● **DATA EXCERPTS**

- - - -

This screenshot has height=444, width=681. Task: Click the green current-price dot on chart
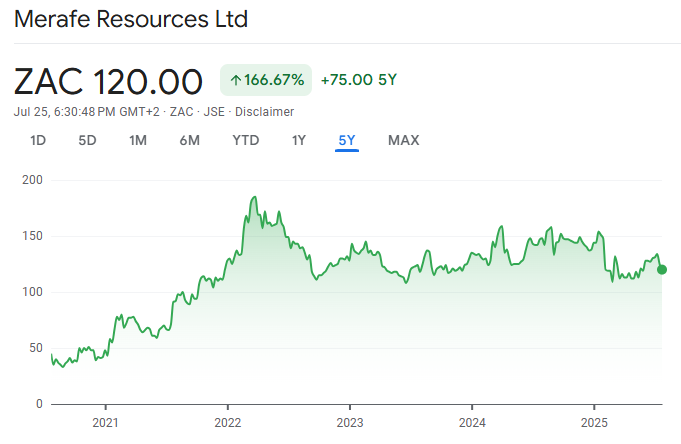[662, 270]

- - - -

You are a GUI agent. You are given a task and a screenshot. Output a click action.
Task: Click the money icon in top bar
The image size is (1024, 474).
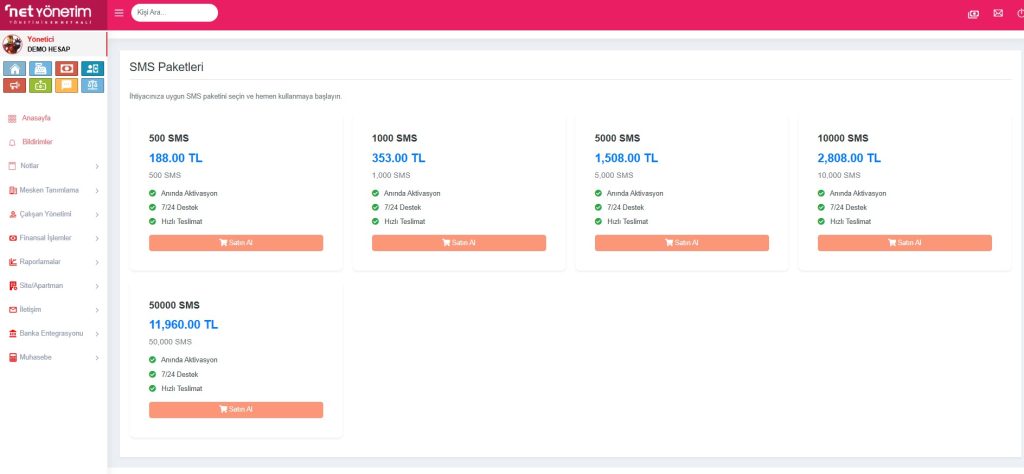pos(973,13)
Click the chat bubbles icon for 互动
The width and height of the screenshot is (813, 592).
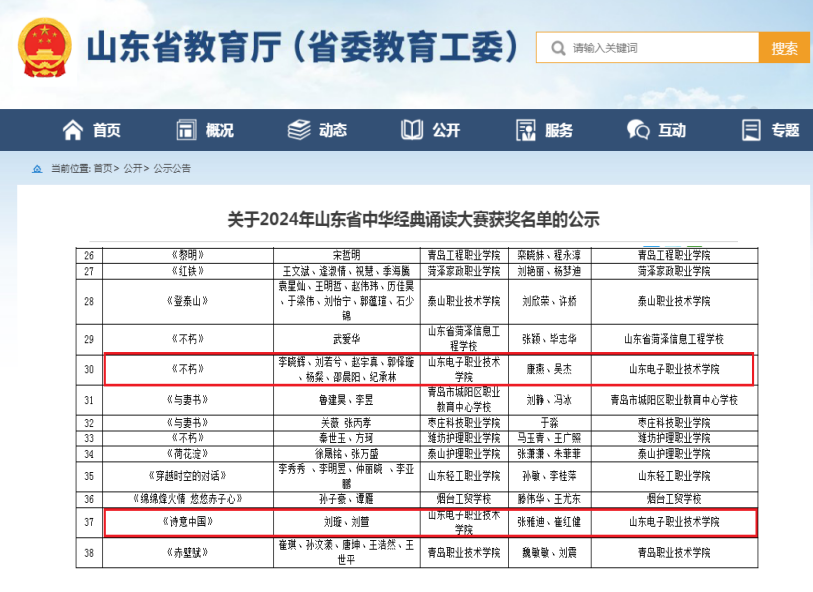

- - - -

● **AIM OF THE EXERCISE**
Going by the data above, give back only the lines from the one containing "The image size is (1024, 474)." through the one containing "The width and", exactly as they stand, both ends included and no images.

● **EXERCISE RESULT**
The image size is (1024, 474).
pos(973,13)
Click the chat bubbles icon for 互动
The width and height of the screenshot is (813, 592).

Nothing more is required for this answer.